Drawing on intersectional theorising, Homelessness and Social Work highlights the diversities and complexities of homelessness and social work research, policy and practice. It invites social work students, practitioners, policy makers and academics to re-examine the subject by exploring how homelessness and social work are constituted through intersecting and unequal power relations.
The causes of homelessness are frequently associated with individualist explanations, without examining the broader political and intersecting social inequalities that shape how social problems such as homelessness are constructed and responded to by social workers. In reflecting on factors such as Indigeneity, race, ethnicity, gender, class, age, sexuality, ability and other markers of identity the author seeks to:
• construct a new intersectional framework for understanding social work and homelessness;
• provide a critical analysis of social work responses to homelessness;
• challenge how homelessness is represented in social work research, social policy and social work practice; and
• incorporate the stories of people experiencing homelessness.

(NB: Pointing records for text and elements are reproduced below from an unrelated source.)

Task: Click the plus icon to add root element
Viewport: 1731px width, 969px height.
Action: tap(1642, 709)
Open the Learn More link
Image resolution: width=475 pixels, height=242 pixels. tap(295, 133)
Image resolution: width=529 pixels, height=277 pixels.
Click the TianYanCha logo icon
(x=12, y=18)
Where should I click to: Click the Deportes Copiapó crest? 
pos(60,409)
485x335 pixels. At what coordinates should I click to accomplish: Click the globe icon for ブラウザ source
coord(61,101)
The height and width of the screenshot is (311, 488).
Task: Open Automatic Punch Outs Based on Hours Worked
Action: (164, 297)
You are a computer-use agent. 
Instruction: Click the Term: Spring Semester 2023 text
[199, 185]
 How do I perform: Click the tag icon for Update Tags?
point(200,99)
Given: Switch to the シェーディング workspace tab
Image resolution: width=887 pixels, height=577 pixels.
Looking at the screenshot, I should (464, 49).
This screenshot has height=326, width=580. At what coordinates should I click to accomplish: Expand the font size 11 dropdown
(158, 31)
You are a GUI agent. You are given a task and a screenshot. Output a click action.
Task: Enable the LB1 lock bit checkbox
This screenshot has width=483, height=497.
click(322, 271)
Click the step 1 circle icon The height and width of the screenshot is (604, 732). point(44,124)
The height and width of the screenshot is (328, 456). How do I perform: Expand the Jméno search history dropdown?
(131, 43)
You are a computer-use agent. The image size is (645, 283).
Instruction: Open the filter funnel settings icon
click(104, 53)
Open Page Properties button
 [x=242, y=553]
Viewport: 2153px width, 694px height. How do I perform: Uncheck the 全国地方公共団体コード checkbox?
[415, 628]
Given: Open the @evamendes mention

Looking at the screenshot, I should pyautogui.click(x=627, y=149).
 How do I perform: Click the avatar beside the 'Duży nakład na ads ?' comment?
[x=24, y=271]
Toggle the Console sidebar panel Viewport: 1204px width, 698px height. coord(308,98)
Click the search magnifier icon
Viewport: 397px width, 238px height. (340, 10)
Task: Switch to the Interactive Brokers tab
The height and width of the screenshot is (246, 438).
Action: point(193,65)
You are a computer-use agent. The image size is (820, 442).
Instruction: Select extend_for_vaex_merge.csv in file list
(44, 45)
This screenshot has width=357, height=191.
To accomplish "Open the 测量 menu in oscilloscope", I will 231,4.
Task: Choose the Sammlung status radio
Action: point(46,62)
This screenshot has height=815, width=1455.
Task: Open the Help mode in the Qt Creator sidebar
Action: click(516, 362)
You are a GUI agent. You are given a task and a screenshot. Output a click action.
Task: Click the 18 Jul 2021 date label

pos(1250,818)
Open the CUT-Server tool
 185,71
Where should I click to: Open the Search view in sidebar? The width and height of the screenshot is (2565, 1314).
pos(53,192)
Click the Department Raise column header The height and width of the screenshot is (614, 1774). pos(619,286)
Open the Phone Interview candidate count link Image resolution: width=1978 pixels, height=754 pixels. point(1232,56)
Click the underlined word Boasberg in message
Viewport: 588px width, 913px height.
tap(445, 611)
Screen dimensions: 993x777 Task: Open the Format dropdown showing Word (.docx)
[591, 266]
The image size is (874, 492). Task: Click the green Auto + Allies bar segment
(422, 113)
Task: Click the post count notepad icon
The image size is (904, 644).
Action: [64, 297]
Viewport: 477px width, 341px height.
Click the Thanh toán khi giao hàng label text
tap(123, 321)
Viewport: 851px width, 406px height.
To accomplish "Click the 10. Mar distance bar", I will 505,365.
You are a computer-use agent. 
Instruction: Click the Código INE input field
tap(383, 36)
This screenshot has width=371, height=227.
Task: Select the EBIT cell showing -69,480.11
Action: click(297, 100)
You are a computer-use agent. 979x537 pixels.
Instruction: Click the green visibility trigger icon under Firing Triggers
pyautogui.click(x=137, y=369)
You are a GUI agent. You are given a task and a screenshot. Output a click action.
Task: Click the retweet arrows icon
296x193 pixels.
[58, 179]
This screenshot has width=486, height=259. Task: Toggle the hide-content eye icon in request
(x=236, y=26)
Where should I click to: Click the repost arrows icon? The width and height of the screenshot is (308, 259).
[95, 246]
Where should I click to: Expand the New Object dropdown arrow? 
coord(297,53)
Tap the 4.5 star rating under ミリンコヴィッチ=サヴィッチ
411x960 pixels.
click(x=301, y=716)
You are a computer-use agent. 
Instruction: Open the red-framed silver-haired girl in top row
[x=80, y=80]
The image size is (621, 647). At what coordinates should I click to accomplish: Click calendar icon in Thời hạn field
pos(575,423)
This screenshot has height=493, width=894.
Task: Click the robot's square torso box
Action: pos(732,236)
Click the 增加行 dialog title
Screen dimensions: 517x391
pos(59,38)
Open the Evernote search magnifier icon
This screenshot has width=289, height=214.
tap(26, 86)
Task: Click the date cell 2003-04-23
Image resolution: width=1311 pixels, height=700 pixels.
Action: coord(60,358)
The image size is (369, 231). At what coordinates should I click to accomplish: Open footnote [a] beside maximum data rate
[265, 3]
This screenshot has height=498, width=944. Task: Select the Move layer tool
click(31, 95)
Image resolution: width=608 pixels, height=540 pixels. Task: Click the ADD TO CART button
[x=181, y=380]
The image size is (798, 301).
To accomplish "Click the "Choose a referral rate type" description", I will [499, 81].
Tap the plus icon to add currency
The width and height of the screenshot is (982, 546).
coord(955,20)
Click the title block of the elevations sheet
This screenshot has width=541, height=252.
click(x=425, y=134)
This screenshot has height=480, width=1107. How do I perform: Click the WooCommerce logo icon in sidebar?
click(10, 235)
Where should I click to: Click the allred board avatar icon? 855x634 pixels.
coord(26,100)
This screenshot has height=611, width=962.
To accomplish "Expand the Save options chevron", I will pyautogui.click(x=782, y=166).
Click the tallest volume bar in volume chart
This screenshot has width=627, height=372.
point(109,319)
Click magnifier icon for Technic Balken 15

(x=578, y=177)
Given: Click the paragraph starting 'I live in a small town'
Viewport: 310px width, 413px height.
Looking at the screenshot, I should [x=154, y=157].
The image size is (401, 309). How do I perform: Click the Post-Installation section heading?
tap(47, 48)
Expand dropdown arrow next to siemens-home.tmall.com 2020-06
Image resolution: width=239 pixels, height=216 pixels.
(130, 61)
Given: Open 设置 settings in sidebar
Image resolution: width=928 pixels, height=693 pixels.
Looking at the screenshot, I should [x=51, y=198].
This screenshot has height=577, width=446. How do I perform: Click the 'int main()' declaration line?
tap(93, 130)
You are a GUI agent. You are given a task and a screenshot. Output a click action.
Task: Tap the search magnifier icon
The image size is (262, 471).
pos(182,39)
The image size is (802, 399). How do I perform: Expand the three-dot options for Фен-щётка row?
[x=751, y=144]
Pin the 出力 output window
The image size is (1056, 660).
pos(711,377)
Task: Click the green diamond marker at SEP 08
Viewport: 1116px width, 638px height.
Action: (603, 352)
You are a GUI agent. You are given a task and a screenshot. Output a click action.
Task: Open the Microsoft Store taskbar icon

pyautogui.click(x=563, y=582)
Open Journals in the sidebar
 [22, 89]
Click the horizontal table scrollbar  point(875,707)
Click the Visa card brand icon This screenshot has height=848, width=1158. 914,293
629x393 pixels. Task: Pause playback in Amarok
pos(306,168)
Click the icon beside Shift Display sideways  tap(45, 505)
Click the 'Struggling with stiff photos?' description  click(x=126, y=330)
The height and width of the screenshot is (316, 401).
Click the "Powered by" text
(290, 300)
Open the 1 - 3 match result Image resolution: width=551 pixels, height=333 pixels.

The book will be of interest to undergraduate and higher research degree students in the fields of intersectionality, homelessness, sociology, public policy and social work.
Table of Contents
2. Homelessness and Social Work: An Intersectional Approach
3. Social Work Research and Homelessness
4. Social Policy and Homelessness
5. Social Work Practice and Homelessness
6. Lived Experiences of Homelessness
Carole Zufferey is a senior lecturer at the School of Psychology, Social Work and Social Policy, University of South Australia. She has a social work background. Prior to entering academia, she practised in the fields of community welfare, child protection and youth justice in remote Western Australia; aged care and disability in London, UK; and mental health and homelessness in Adelaide, South Australia. She has published numerous journal articles and book chapters on social work, homelessness and intersectionality. Her recent research projects include exploring lived experiences of and diverse perspectives on home and homelessness, and the impact of domestic violence on women’s citizenship, including on their mental health, housing, employment and social participation.